Quantization to the rescue. Instead of storing the vector in the original 32 bit floating point representation, why not bring the size down to 16 bits or 8 bits. We get a 4x compression with 8 bit quantization. Instead of storing 1536 float32 values (≈6 KB per vector), you might just store <1 KB. Smaller memory footprint means vectors will fit in CPU/GPU caches. Fetching them from memory would be much faster. Searches become faster since we can perform faster calculations on smaller-sized vectors. But there is a downside, by reducing the size from 32 bit to 8 bit, we lose some precision in the numbers. If we were to quantize a 32 bit vector down to 8bits and then bring it back up to 32 bits (to feed to the LLM) ; we won’t get back our original vector but a vector with rounded-off values. There will alway be some loss in information due to quantization. The losses become larger if some elements of the vectors have higher ranges than others. Some vector dimensions may have uneven distributions (e.g., one dimension has a wide range of values while another barely varies). If we naively quantize directly, these “dominant” dimensions can introduce larger rounding errors. Larger errors due to quantization might distort the distances between vectors. Our Nearest Vector search algorithm might not return the nearest vector. A simple solution is to rotate the vectors to distribute the variance across all the dimensions. A rotation spreads the information more evenly across all dimensions, making quantization errors more uniform.

rotation example

In the image, before rotation, the vectors are stretched mostly along the x-axis, so one dimension dominates. After the rotation, the vectors are spread more evenly across both axes, making quantization errors more uniform. The rotation matrix is generated once, using a random seed or deterministic algorithm. The rotation is orthogonal (preserves distances and angles before quantization). Every vector gets rotated in the same way. Even though each vector is rotated, the relative distances between vectors remain unchanged (before quantization). Since the rotation is linear, the relative distances between vectors is also unchanged.

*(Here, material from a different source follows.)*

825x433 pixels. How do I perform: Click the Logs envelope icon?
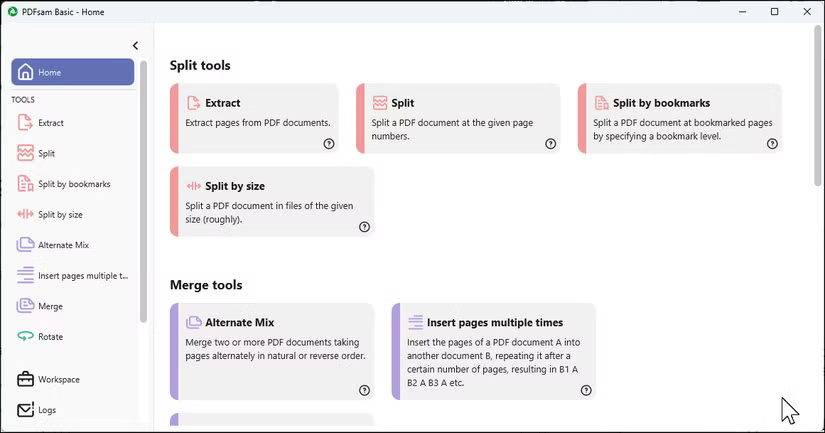(x=26, y=410)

I ran a simulation to compare vector search recall for naive quantization, pseudo-random rotational quantization (and a foolish PCA based rotation quantization). The simulations run 30 times for each vector length (increasing in multiples of 10, from 10 to 300) to capture the mean recall for all 3 quantization methods.

I plotted the vector search recall@5 against vector lengths (dimensions) for naive, pseudo random & PCA based rotation. (Here’s the colab notebook)

The x-axis lists the vector lengths (dimension), y-axis shows recall.

recall for norm dist

This plot shows recall against vector-lengths for normally distributed data. Since there are no varying dimensions in the vectors, the naive and pseudo random quantization recalls are very close.

recall for increasing means

This plot shows recall against vector-lengths for data where the means of each vector dimension has differing means. (ex. for vector length 20, dim 12 might be sampled from normal distribution with mean 9, dim 15 from dist. with mean 3). Since the variances in the vectors are almost constant, the naive and pseudo random quantization recalls are very close.

recall for differing ranges across dimensions

This plot shows recall against vector-lengths for data where 10% of the vector dimensions have extremely large range of values. For example, vector length 20, atleast 2 dimensions will have ranges of [-200,200]. The variances in the vectors are quite large, we can see that rotational quantization performs exceedingly well compared to naive quantization. Naive quantization fails for most cases.

From the plots, it is quite clear that Rotational Quantization should be the preferred quantization method if the vector dimension ranges are not constant.